Cichocki, Thunder Expect To Win

Scott Linesburgh
Staff Writer
The Stockton Record

STOCKTON, Calif. – Devan Dubnyk understands there are high expectations for him and the Stockton Thunder.

But Dubnyk and his teammates welcome those expectations because they have lofty goals of their own.

Stockton’s minor league hockey visits the Bakersfield Condors Friday at Rabobank Arena to begin the second season in team history. Coach Chris Cichocki and the players have declared that the Thunder no longer will be known as a team with many fans but few victories.

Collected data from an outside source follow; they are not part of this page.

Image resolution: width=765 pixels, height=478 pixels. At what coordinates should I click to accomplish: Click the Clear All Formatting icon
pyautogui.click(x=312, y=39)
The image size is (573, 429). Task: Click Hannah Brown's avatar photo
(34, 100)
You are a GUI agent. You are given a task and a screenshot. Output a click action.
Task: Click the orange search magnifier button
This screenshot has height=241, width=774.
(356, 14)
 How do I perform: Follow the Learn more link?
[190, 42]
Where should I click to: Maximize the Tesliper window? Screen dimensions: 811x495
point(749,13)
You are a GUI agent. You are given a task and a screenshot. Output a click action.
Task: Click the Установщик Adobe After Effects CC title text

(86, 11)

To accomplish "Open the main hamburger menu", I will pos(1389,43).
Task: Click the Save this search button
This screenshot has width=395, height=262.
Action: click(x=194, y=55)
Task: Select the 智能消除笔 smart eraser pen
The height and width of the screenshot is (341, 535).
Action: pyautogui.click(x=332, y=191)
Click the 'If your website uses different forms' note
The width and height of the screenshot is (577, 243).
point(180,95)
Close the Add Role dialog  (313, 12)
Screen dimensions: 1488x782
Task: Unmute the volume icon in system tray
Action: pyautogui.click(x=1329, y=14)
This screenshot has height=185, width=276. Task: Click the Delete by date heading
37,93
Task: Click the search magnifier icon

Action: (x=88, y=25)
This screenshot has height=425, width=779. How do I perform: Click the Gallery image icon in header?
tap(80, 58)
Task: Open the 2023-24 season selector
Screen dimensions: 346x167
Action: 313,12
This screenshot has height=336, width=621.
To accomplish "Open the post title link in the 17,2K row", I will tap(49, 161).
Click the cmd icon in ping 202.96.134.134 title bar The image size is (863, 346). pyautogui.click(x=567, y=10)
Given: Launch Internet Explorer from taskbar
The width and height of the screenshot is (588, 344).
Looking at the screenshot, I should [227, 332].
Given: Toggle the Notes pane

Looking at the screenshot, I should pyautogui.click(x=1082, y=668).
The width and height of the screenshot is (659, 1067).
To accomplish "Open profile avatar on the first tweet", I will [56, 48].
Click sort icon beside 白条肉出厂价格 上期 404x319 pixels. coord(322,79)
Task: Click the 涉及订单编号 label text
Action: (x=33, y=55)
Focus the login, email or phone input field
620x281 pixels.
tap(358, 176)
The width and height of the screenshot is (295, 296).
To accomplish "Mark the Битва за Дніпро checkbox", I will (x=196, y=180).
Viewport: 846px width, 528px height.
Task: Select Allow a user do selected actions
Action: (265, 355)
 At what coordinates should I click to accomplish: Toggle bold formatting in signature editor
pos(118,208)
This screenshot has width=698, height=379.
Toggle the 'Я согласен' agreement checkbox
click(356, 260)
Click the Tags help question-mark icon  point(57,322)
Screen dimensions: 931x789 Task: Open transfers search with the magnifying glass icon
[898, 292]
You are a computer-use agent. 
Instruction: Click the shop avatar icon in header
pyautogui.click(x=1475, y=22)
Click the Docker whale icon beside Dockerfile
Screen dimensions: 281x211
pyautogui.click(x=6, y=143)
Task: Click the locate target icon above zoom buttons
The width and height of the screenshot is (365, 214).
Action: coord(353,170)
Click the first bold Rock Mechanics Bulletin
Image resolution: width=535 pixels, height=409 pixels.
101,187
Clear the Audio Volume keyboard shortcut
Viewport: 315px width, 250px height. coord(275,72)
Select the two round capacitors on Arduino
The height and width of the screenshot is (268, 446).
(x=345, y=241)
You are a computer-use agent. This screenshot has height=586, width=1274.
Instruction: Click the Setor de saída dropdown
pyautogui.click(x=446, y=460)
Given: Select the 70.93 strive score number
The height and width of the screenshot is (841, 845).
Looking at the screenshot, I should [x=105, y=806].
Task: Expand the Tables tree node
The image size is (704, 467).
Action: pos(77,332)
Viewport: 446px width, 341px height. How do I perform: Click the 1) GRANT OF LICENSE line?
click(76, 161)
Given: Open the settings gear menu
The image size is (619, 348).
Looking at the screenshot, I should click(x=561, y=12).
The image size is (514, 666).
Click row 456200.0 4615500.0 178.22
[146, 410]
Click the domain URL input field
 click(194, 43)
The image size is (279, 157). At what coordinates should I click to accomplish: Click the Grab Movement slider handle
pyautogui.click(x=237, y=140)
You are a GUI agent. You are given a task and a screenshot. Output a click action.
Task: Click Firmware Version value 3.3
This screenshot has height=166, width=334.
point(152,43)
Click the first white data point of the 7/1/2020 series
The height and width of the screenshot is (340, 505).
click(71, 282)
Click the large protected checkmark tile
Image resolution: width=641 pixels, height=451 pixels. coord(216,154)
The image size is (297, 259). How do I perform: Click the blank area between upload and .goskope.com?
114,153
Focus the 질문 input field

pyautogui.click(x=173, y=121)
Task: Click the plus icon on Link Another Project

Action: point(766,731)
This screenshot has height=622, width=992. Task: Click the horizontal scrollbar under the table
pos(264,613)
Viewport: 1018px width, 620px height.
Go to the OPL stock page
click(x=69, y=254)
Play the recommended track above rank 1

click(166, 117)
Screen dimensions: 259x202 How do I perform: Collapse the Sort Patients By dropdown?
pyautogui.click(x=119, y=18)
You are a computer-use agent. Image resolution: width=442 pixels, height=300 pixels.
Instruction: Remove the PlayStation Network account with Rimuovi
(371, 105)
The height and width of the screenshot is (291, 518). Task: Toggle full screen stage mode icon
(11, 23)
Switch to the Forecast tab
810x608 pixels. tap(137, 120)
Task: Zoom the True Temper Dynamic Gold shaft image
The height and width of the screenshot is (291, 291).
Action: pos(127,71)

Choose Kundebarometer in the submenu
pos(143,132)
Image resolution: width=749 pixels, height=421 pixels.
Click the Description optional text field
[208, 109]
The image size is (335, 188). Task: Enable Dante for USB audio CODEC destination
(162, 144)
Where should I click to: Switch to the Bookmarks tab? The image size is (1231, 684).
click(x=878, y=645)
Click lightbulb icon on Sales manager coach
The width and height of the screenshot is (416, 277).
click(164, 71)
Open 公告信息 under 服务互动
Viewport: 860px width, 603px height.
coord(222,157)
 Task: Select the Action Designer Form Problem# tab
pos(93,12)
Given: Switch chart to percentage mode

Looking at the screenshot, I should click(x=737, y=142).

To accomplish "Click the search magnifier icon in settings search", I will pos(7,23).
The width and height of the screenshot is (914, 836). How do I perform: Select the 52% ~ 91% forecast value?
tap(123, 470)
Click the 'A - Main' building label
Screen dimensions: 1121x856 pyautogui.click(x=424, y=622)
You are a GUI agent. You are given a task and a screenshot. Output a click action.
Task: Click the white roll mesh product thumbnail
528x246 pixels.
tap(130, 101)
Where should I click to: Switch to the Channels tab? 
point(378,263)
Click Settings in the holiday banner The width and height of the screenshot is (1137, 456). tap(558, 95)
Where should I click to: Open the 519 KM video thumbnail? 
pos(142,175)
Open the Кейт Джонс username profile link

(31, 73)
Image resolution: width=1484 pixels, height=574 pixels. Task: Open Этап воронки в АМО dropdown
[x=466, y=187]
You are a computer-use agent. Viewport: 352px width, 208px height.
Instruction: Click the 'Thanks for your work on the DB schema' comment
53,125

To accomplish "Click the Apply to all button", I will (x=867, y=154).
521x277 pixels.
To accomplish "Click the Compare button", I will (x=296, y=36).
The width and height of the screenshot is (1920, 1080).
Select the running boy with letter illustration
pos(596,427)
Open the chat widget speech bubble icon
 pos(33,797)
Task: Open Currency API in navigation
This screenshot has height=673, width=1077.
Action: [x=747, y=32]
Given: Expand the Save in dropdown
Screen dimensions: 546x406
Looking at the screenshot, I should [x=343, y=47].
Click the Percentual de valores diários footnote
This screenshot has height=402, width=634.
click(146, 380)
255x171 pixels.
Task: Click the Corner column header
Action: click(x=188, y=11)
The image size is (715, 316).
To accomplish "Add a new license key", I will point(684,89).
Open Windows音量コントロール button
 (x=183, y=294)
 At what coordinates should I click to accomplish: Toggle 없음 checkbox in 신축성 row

“We’ll win,” Cichocki said. “I know we’ll be better, and so does everyone on this team.”

The Thunder’s optimism is tied to the team’s perfect preseason, a series of promising free-agent signings and the help the team got from its NHL affiliate, the Edmonton Oilers, who sent Dubnyk and forwards Liam Reddox, Tyler Spurgeon and Troy Bodie to Stockton.

“We should win,” Cichocki said. “We expect to win.”

Dubnyk, 20, has the highest profile of anybody on the team.

The 6-foot-5, 209-pounder was the Oilers’ first-round pick in 2004 and shut out the Phoenix Coyotes in an exhibition game in September. Edmonton officials have said they believe he will be in the NHL within a few years.

He knows there’s pressure to perform, and he embraces it.

“Everyone in here is excited and expects to win,” Dubnyk said. “It’s expected that we will be good, and that’s good. Expectations bring pressure, and athletes need pressure to succeed. I’ve always felt that way, and I think a lot of people in the locker room think the same way.”

Thunder forward Mike Lalonde, the team’s lone remaining ECHL All-Star from last year, said this team has a much different feel from the squad that went 18-40-14 while leading the league in attendance with an average of 6,343 fans per game at Stockton Arena. The arena wasn’t ready when the Thunder’s inaugural season began and it played the first 15 games on the road.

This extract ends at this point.